**GOAL OF THE EXERCISE**
From the line that contains "Given: Click the journaStage logo" to the end of the entries, write out every line exactly, including both ends, and nothing more.

Dataset entries:

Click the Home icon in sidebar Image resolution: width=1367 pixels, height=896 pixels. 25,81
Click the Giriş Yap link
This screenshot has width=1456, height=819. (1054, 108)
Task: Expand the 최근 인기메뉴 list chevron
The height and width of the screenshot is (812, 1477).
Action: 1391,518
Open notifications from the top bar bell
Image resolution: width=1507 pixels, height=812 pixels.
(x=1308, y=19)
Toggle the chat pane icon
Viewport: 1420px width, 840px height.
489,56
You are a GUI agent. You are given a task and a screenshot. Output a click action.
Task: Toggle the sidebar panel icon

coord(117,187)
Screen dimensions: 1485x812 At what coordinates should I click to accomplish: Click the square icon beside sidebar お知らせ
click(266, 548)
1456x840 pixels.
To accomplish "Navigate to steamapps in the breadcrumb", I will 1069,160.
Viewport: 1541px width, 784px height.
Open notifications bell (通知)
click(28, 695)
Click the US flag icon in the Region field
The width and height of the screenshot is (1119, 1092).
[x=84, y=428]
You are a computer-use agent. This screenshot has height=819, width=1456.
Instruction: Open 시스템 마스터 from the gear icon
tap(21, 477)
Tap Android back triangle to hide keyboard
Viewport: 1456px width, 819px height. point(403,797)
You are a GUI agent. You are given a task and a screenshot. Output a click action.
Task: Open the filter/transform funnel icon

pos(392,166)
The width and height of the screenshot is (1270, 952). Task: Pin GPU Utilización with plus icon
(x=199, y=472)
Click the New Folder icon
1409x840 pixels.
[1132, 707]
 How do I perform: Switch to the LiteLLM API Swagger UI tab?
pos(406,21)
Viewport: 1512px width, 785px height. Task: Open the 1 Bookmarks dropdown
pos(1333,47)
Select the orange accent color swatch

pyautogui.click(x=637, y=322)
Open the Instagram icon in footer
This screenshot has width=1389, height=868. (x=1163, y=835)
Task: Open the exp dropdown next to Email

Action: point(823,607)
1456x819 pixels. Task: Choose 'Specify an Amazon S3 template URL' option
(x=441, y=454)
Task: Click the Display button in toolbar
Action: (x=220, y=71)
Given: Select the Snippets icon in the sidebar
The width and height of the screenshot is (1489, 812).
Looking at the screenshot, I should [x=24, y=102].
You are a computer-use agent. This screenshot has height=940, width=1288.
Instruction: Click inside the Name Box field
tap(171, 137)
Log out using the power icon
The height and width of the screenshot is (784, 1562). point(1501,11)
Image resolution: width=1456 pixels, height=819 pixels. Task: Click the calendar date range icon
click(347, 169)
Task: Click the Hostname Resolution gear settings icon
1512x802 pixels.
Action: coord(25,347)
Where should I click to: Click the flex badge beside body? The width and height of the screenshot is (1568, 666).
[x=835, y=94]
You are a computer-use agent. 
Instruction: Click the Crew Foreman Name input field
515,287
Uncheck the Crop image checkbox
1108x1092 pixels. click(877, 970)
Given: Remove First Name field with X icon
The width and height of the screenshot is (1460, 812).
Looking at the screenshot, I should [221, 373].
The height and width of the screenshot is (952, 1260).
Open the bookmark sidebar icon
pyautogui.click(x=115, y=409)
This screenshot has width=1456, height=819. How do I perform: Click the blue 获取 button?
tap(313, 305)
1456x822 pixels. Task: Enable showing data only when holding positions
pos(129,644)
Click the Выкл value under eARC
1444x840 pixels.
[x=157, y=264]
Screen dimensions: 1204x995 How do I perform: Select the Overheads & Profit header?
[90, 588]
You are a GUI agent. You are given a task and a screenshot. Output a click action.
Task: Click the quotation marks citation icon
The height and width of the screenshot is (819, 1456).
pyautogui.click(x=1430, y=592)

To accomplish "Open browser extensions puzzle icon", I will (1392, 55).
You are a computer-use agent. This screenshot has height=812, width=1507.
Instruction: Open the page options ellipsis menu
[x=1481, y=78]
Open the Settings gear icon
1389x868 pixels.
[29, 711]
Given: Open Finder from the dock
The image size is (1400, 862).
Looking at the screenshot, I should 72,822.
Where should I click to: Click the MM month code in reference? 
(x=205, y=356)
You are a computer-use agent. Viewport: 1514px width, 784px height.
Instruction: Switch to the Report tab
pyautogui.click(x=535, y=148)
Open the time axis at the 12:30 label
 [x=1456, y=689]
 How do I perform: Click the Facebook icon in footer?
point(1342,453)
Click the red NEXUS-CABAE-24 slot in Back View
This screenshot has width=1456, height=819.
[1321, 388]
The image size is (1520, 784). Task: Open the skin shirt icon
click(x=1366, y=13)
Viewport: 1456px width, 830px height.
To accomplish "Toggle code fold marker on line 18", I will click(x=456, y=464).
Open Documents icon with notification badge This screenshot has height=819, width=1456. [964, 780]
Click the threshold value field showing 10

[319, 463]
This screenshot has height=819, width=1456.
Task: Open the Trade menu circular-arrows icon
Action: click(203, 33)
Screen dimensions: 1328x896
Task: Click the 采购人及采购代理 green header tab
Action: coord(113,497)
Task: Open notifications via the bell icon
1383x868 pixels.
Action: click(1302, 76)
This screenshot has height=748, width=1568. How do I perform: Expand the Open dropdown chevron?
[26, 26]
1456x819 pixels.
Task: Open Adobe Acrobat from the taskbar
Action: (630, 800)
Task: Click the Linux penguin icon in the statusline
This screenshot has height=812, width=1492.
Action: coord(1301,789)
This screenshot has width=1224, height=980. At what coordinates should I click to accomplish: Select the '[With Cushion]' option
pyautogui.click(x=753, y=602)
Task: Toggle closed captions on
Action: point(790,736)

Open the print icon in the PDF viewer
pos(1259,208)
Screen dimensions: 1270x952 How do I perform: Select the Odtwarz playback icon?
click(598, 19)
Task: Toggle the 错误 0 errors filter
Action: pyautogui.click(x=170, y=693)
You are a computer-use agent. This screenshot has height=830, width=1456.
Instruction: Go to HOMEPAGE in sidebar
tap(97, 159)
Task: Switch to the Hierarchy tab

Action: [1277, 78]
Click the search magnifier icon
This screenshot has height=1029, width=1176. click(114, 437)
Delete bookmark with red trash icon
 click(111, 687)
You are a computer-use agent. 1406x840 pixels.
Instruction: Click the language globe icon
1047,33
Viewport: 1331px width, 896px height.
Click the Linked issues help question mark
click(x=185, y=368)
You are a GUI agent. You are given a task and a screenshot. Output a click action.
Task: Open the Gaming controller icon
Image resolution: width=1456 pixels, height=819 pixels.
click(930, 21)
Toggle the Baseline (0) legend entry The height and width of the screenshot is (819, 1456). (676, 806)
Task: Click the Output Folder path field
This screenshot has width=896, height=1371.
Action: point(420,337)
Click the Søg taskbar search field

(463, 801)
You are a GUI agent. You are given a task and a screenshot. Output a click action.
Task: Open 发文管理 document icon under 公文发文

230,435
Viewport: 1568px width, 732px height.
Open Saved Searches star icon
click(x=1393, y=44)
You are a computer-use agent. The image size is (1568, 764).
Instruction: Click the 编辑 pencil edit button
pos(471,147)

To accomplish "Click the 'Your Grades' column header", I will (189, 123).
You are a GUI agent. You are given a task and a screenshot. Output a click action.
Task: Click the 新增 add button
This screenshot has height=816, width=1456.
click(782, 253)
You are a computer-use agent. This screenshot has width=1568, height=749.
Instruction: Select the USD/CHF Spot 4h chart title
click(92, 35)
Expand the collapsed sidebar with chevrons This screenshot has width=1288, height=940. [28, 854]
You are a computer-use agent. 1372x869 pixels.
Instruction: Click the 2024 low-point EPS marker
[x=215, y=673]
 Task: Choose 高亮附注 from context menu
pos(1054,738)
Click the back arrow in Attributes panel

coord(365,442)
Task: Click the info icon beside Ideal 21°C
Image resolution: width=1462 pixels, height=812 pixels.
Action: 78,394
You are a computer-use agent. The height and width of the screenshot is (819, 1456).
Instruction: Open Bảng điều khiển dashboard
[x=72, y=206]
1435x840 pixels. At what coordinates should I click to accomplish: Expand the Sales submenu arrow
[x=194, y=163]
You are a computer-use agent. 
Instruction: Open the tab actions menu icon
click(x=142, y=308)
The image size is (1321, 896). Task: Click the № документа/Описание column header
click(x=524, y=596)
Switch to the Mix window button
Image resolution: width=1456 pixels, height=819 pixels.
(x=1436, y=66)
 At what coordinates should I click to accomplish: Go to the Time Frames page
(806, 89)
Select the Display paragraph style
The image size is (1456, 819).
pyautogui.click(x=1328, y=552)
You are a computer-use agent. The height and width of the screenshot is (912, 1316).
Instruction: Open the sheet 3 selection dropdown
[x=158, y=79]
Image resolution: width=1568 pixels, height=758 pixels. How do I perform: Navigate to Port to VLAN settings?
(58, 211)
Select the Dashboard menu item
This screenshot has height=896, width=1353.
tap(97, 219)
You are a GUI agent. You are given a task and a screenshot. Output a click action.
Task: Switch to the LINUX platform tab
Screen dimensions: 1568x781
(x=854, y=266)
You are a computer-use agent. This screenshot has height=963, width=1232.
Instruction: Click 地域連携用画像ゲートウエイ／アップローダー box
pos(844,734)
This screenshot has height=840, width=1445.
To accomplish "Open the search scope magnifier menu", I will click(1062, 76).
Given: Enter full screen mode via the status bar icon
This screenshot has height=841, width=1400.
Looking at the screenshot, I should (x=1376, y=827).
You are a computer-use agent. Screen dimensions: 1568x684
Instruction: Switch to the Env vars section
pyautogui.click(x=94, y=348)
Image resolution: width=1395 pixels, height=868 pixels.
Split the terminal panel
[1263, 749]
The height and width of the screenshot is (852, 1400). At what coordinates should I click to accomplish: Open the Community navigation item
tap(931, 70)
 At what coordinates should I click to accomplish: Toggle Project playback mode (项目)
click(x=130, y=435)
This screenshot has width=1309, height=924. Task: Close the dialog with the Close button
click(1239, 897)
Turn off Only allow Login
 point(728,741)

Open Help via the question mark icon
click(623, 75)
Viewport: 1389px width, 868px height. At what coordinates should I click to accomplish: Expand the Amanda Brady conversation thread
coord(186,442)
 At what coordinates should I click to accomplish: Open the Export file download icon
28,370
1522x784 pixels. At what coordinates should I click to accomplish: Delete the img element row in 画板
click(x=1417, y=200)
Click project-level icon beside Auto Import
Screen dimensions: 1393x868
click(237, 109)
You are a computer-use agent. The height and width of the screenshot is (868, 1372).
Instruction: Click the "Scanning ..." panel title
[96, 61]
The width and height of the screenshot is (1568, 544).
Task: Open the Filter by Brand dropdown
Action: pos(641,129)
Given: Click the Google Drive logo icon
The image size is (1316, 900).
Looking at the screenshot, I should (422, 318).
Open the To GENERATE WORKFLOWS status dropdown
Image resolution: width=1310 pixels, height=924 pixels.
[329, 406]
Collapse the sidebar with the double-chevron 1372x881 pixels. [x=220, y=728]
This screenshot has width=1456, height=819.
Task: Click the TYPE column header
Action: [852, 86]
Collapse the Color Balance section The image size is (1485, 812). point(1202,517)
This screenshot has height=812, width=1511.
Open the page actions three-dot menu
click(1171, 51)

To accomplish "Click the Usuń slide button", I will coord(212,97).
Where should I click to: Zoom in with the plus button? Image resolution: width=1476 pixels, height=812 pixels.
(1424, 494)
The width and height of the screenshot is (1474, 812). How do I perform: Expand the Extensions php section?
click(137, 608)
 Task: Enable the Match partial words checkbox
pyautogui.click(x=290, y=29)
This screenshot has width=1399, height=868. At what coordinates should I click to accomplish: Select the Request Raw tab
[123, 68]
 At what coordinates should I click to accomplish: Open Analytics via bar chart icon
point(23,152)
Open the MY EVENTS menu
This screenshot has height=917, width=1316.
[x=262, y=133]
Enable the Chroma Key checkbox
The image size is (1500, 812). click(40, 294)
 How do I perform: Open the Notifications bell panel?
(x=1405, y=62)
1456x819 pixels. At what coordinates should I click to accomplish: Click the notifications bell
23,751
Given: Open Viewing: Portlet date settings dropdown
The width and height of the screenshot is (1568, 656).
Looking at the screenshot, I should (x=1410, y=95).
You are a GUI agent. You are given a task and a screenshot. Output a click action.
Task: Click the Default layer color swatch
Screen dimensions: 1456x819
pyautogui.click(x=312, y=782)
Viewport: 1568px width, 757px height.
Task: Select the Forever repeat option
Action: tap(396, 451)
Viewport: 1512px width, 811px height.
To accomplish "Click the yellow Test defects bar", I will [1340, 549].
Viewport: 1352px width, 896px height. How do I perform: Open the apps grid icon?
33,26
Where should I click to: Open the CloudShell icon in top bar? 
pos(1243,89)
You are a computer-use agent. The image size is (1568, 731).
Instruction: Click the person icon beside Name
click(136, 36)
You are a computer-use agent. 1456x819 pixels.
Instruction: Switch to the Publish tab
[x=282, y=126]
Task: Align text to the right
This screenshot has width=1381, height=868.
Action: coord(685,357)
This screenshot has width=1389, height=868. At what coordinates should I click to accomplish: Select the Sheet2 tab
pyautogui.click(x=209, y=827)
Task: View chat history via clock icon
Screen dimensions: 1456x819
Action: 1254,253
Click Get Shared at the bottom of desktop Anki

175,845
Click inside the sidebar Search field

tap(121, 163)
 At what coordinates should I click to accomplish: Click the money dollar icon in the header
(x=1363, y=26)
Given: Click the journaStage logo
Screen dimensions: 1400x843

**ANSWER AREA**
Given: Click the journaStage logo
Screen dimensions: 1400x843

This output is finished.